— begin Data —

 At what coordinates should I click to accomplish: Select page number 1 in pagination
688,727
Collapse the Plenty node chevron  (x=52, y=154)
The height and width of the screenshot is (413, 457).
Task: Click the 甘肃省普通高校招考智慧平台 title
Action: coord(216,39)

— end Data —

:: Exercise details ::
Copy out the rows above, substituting "arrow" for "chevron" and leaving everything else as it is.

:: Written reply ::
 At what coordinates should I click to accomplish: Select page number 1 in pagination
688,727
Collapse the Plenty node arrow  (x=52, y=154)
The height and width of the screenshot is (413, 457).
Task: Click the 甘肃省普通高校招考智慧平台 title
Action: coord(216,39)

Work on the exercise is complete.